» Task to carry out
Please retype the listing below exactly, from its opening line through the line where "Контакты (49, 2110)" appears.
**** Dataset entries ****
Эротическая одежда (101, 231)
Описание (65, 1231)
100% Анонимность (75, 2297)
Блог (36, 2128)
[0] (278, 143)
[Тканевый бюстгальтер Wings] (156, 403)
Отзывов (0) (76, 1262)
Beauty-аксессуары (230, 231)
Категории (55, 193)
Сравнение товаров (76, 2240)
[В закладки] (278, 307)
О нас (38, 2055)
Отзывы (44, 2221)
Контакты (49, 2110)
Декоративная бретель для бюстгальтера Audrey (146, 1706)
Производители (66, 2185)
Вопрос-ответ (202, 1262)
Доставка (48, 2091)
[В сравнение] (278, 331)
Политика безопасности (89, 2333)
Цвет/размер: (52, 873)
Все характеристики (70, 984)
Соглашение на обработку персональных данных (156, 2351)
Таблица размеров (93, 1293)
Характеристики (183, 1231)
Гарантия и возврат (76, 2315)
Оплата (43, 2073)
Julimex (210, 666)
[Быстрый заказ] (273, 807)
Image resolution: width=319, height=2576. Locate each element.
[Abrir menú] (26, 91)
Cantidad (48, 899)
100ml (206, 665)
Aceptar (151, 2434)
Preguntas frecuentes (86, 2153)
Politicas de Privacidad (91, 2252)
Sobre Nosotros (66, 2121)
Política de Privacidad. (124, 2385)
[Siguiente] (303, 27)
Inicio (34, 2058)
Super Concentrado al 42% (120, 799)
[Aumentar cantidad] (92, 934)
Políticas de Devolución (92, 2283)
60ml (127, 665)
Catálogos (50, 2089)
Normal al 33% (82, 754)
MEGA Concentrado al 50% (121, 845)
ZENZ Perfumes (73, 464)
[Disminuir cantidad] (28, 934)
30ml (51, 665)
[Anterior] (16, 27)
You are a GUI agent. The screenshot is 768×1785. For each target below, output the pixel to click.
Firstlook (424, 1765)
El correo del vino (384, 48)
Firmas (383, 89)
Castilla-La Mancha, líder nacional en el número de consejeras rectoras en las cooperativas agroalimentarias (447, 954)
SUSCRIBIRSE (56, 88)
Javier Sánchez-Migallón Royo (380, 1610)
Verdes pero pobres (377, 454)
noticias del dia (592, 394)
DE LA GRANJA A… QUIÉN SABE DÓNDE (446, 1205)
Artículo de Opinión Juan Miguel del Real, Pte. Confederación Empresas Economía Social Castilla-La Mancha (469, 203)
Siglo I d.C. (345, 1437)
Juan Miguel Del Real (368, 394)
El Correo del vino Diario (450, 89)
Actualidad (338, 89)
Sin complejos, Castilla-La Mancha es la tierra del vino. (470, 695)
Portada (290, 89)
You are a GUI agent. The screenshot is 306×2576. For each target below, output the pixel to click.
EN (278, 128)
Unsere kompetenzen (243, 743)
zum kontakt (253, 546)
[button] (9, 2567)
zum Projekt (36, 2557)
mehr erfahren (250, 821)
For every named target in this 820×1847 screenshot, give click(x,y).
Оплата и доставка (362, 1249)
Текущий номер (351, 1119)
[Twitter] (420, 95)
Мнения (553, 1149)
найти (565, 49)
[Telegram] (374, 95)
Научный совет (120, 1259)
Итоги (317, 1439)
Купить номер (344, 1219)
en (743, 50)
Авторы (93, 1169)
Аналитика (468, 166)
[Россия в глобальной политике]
****
» Output
Эротическая одежда (101, 231)
Описание (65, 1231)
100% Анонимность (75, 2297)
Блог (36, 2128)
[0] (278, 143)
[Тканевый бюстгальтер Wings] (156, 403)
Отзывов (0) (76, 1262)
Beauty-аксессуары (230, 231)
Категории (55, 193)
Сравнение товаров (76, 2240)
[В закладки] (278, 307)
О нас (38, 2055)
Отзывы (44, 2221)
Контакты (49, 2110)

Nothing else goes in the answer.